[Data — start]

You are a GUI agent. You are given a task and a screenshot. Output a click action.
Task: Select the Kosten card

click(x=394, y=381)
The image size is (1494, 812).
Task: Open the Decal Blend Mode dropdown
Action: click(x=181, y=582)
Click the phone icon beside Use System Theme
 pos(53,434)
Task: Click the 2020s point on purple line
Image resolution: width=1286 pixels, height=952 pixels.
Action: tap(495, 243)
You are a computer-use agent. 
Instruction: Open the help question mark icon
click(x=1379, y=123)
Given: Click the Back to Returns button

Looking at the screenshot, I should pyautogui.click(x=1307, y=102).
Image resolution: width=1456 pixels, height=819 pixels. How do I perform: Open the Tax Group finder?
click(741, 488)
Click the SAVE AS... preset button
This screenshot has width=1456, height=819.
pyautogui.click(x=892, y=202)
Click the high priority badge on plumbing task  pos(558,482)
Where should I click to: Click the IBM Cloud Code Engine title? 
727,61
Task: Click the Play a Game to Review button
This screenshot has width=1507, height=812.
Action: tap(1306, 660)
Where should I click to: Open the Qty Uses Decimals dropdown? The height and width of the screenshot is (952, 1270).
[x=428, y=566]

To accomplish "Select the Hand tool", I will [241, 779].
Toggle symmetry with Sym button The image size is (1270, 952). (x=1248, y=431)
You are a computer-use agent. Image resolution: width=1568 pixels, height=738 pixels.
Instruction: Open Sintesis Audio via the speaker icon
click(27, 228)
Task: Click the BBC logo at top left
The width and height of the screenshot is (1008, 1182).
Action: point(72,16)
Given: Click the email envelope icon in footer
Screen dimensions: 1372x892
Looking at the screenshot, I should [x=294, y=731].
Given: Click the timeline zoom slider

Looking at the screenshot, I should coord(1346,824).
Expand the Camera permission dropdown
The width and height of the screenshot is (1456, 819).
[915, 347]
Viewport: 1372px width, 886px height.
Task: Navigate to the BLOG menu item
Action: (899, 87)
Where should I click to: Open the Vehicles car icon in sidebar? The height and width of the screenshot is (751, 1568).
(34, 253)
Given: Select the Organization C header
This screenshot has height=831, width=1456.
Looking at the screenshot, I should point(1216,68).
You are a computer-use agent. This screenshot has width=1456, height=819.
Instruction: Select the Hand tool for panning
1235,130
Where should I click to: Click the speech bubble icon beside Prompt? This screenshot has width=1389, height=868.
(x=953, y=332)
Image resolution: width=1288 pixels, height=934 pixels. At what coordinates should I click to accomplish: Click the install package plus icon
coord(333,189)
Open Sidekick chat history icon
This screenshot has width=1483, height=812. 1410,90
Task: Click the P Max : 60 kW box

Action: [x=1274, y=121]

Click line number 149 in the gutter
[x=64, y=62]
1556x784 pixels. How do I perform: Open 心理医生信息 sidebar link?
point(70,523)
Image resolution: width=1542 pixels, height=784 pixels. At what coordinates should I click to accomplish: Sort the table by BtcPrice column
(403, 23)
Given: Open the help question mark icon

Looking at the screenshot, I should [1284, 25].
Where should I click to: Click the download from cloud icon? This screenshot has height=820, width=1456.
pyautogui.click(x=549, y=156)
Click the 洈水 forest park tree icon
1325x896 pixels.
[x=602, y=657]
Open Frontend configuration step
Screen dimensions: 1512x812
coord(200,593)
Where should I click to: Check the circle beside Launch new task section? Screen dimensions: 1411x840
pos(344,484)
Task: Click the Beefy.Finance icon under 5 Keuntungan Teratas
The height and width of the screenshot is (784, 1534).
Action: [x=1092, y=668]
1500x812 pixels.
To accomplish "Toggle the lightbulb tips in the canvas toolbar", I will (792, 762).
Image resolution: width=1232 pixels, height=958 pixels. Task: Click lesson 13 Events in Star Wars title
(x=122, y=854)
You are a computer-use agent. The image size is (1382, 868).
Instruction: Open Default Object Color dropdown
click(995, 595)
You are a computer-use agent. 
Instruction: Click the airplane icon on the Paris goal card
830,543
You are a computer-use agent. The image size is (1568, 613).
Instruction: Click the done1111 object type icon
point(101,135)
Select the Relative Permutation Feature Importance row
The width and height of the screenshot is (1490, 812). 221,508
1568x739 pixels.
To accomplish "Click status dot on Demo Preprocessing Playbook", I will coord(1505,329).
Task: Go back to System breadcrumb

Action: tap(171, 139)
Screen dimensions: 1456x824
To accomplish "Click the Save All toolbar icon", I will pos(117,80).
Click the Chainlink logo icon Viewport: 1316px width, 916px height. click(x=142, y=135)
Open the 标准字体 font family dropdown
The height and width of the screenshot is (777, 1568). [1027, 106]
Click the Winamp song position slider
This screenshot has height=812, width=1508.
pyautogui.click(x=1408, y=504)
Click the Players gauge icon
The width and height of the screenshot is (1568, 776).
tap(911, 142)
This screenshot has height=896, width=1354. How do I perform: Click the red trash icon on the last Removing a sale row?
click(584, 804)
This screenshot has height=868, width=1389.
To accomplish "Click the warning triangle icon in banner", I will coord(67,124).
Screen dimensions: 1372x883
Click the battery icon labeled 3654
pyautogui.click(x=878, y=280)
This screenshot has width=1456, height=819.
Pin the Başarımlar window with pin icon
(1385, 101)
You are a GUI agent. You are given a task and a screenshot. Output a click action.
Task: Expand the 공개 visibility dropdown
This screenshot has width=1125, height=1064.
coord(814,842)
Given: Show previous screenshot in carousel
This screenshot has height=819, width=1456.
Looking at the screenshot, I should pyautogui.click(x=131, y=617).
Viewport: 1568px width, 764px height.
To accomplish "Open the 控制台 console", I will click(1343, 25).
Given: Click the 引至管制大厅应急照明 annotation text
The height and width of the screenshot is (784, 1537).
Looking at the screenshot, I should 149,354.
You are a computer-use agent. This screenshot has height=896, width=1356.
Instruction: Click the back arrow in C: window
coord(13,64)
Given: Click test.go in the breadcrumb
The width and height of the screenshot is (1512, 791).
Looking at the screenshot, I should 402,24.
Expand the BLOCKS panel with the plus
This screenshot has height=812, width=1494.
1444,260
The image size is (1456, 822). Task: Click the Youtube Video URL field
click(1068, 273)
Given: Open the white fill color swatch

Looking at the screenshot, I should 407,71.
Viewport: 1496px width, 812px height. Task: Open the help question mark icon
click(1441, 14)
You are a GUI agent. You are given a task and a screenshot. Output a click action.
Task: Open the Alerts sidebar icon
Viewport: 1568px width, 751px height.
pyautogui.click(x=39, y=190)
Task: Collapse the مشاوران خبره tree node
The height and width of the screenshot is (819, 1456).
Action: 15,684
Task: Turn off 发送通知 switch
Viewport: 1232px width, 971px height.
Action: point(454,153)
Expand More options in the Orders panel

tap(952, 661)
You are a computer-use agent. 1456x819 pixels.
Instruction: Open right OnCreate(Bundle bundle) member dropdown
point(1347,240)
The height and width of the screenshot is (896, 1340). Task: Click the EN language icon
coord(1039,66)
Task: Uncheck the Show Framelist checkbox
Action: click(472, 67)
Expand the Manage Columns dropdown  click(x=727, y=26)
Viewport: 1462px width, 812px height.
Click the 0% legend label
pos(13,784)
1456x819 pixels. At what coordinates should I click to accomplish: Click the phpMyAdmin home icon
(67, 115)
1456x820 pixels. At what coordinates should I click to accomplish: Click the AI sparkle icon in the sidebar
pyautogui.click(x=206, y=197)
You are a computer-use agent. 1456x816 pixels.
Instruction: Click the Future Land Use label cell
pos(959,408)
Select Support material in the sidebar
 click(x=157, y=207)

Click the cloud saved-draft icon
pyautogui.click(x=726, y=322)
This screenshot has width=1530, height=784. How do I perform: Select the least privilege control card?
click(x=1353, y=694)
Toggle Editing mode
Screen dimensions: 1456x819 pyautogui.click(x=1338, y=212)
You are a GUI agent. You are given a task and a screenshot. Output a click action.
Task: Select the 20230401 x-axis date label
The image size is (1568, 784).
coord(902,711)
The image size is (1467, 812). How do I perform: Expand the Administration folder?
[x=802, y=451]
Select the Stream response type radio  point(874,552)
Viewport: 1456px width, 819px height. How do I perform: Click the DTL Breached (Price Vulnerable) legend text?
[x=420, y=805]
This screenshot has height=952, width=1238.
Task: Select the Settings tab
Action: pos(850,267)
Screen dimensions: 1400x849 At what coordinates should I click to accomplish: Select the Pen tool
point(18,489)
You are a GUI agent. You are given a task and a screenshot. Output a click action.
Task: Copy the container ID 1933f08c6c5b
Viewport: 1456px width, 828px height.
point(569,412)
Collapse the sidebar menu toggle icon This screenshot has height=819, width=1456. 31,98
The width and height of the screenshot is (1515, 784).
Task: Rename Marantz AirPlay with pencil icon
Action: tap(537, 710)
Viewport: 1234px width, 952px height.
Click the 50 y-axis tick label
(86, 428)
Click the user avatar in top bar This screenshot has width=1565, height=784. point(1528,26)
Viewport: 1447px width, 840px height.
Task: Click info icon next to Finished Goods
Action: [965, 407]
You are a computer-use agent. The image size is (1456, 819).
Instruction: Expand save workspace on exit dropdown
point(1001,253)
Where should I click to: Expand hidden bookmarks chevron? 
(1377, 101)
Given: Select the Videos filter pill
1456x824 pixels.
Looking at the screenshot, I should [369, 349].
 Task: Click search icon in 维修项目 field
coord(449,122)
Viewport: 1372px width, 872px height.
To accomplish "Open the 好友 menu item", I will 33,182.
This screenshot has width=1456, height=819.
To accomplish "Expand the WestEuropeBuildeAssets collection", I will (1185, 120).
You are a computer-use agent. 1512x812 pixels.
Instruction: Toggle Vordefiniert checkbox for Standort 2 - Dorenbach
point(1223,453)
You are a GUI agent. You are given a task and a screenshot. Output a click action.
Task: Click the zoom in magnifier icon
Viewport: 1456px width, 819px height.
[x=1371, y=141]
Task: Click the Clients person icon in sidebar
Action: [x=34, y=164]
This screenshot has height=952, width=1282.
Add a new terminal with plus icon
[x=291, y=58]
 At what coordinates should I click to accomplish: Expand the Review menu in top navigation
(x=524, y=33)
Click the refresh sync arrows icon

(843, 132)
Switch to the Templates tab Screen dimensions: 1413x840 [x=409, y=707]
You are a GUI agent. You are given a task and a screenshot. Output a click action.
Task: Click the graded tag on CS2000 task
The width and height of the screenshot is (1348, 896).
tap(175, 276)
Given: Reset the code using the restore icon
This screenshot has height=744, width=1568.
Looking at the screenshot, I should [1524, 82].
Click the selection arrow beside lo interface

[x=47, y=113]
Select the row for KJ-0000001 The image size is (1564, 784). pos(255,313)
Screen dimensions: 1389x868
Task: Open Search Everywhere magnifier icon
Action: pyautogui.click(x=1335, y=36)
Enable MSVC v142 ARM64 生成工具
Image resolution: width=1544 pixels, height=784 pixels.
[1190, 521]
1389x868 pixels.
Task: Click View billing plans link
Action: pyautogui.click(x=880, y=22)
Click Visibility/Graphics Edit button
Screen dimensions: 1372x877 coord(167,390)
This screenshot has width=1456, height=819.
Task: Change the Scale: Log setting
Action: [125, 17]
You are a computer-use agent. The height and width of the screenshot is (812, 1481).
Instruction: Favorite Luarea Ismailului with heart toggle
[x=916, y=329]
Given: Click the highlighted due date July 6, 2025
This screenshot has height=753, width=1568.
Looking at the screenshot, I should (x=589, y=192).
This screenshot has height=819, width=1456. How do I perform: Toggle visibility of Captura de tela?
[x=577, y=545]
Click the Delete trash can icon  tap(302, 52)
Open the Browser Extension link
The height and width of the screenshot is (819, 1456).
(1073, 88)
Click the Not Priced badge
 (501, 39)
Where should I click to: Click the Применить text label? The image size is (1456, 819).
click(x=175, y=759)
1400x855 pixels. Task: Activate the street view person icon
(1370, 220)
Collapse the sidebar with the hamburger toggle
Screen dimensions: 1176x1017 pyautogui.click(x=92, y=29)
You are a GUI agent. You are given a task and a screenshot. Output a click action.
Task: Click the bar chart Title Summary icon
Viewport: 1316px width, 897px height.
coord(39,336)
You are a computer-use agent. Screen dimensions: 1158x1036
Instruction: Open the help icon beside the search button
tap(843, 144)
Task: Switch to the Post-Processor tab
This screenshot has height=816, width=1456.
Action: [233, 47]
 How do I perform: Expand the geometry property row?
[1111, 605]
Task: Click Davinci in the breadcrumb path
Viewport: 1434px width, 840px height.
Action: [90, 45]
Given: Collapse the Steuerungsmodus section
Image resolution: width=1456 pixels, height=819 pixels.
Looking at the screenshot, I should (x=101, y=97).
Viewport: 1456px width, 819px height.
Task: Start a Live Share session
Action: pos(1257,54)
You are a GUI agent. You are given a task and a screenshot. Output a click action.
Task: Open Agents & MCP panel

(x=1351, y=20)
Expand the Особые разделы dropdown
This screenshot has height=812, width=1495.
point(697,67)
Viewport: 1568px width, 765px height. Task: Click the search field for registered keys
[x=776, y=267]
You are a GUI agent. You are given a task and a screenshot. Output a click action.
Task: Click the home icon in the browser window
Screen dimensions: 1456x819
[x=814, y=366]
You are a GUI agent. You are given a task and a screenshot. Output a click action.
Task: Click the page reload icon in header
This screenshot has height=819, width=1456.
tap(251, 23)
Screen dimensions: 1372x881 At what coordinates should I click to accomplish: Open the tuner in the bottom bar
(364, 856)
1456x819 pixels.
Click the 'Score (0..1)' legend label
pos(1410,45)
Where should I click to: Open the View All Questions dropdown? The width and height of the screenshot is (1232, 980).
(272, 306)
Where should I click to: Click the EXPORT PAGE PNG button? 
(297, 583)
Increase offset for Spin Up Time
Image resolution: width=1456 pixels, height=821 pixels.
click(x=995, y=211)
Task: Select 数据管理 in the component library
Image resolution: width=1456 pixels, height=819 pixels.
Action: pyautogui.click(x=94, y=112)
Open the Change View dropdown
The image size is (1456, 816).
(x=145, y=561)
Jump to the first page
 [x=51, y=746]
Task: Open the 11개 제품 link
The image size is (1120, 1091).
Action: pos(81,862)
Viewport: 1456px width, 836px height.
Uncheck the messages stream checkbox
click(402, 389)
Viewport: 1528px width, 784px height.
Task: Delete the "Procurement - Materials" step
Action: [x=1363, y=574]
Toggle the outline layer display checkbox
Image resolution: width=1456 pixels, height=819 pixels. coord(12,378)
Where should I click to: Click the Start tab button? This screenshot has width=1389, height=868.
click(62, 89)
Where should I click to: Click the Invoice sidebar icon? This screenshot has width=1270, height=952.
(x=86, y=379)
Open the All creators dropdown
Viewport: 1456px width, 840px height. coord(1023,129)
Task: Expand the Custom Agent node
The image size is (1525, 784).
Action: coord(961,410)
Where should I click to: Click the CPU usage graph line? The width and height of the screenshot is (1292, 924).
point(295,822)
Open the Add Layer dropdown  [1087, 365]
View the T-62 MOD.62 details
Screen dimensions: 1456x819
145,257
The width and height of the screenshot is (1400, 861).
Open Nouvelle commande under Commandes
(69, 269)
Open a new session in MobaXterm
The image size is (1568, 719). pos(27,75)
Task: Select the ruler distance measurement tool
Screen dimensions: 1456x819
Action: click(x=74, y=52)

[Data — finish]

Work instructions
All that is wanted is the run of lines from the start of the data through the line containing "Expand the Camera permission dropdown", copied word for word.

Solution
You are a GUI agent. You are given a task and a screenshot. Output a click action.
Task: Select the Kosten card

click(x=394, y=381)
The image size is (1494, 812).
Task: Open the Decal Blend Mode dropdown
Action: click(x=181, y=582)
Click the phone icon beside Use System Theme
 pos(53,434)
Task: Click the 2020s point on purple line
Image resolution: width=1286 pixels, height=952 pixels.
Action: tap(495, 243)
You are a computer-use agent. 
Instruction: Open the help question mark icon
click(x=1379, y=123)
Given: Click the Back to Returns button

Looking at the screenshot, I should pyautogui.click(x=1307, y=102).
Image resolution: width=1456 pixels, height=819 pixels. How do I perform: Open the Tax Group finder?
click(741, 488)
Click the SAVE AS... preset button
This screenshot has width=1456, height=819.
pyautogui.click(x=892, y=202)
Click the high priority badge on plumbing task  pos(558,482)
Where should I click to: Click the IBM Cloud Code Engine title? 
727,61
Task: Click the Play a Game to Review button
This screenshot has width=1507, height=812.
Action: tap(1306, 660)
Where should I click to: Open the Qty Uses Decimals dropdown? The height and width of the screenshot is (952, 1270).
[x=428, y=566]

To accomplish "Select the Hand tool", I will [241, 779].
Toggle symmetry with Sym button The image size is (1270, 952). (x=1248, y=431)
You are a computer-use agent. Image resolution: width=1568 pixels, height=738 pixels.
Instruction: Open Sintesis Audio via the speaker icon
click(27, 228)
Task: Click the BBC logo at top left
The width and height of the screenshot is (1008, 1182).
Action: point(72,16)
Given: Click the email envelope icon in footer
Screen dimensions: 1372x892
Looking at the screenshot, I should [x=294, y=731].
Given: Click the timeline zoom slider

Looking at the screenshot, I should coord(1346,824).
Expand the Camera permission dropdown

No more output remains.